For a typical transaction, a customer would first log into CSafe’s site with a lease request, indicating where the container will be going, as well as when. The user can also indicate what product is being shipped and its temperature requirements. The software will set up a geofence route based on transit planes, along with the temperature levels or other sensor excursions that would need to be detected, and how these excursions would be disseminated to authorized parties, such as by e-mail or text message. The company would then pick up the container at the airport and turn on the unit, and the data would be captured automatically until the container reached its destination.

“Alerts are configurable,” Weir states, “so a customer can decide where they want the alerts to go.” The company not only provides data for its customers but also uses the information for analytics internally, in order to improve its own operations. The most common cause of failure, for example, tends to be human error, such as an operator forgetting to turn a cooling unit on or off. By collecting data in real time, he says, “This allows us to react to those process challenges.”
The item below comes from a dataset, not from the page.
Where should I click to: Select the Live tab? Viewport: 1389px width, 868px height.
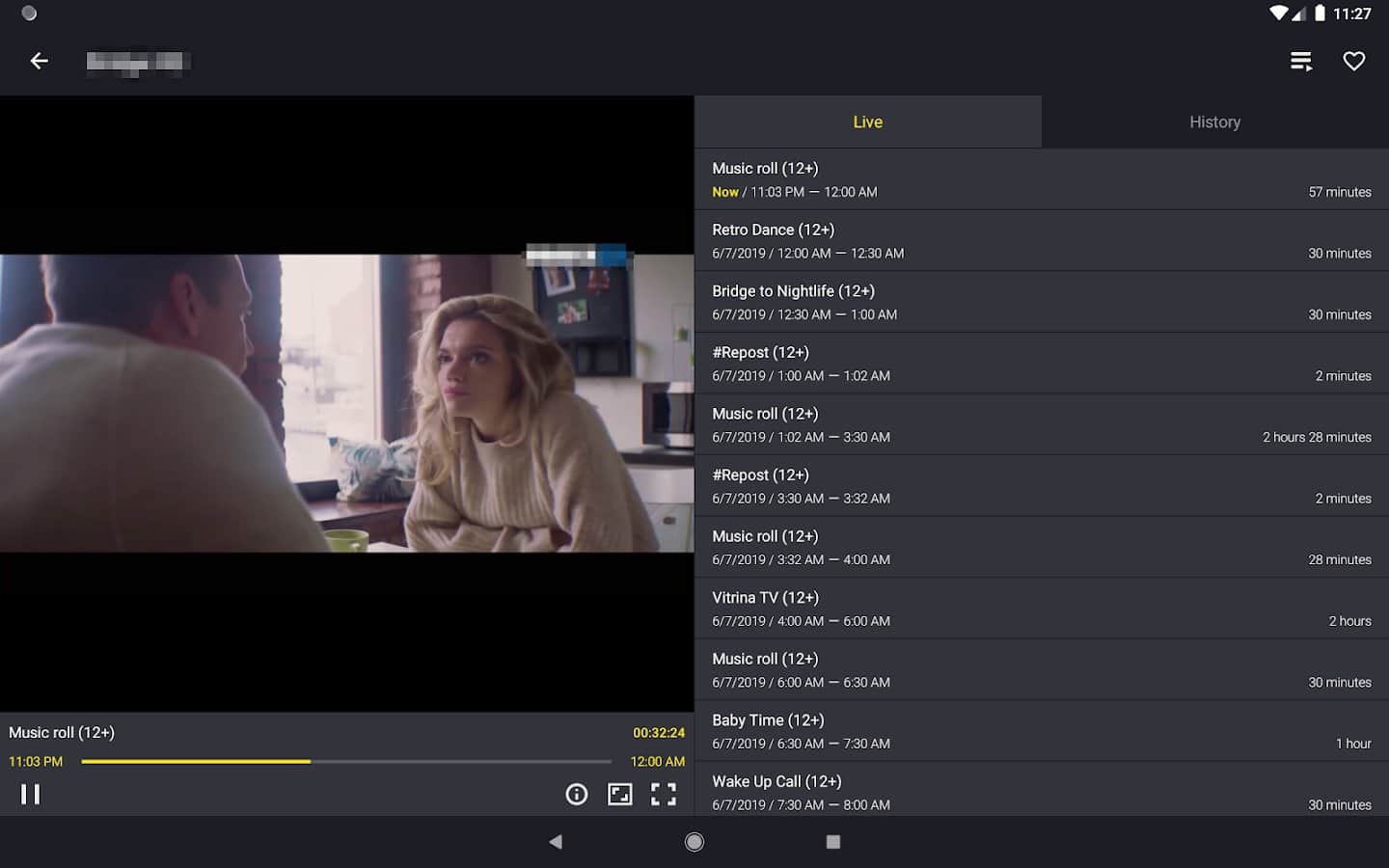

CSafe uses the technology for its own asset management and logistics. “Getting our containers to the right place at the right time, and in the most cost-effective way possible,” is the goal, Weir says, as is sharing a value-add with customers. The technology allows CSafe or its customers to intervene in a temperature excursion and thereby prevent product loss in real time, he explains, adding, “We’re much more than a hardware company today. We’re hardware and software, and that’s very important for us. If you don’t have capability to leverage AI [artificial intelligence], you won’t be a player” in the future cold supply chain industry.

With vaccines now under development and in clinical trials to address the problem of COVID-19 transmission, CSafe and Cloudleaf say they are poised to be part of the solution in distributing vaccines to those who need them. “We’ve done everything possible to be a reliable, robust partner in that process,” Weir says. With regard to the future need to distribute vaccines, he adds, “Supply chain resiliency and visibility is the only way we’re going to be able to manage this huge challenge ahead of us.” The company will be ready to help support the movement of vaccines when the time come, he predicts.
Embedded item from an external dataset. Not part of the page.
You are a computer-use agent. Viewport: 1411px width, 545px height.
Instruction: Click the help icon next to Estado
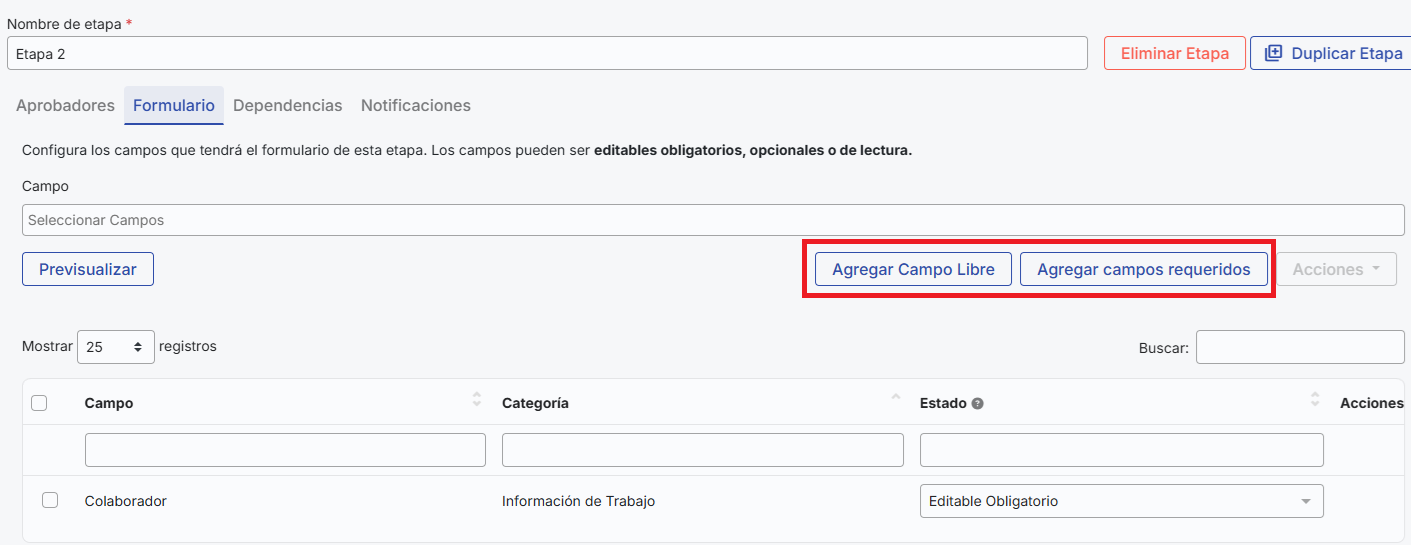tap(977, 404)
The initial testing—which was carried out with 20 containers retrofitted with sensors, integrated into the Cloudleaf platform—has been successful, Weir reports. The technology has been tested with multiple shipments across three international lanes, and a commercial launch is expected in late October 2020. The company is now in the process of retrofitting all of its containers this summer. “We’ve proven we have the right technology in place,” Weir says.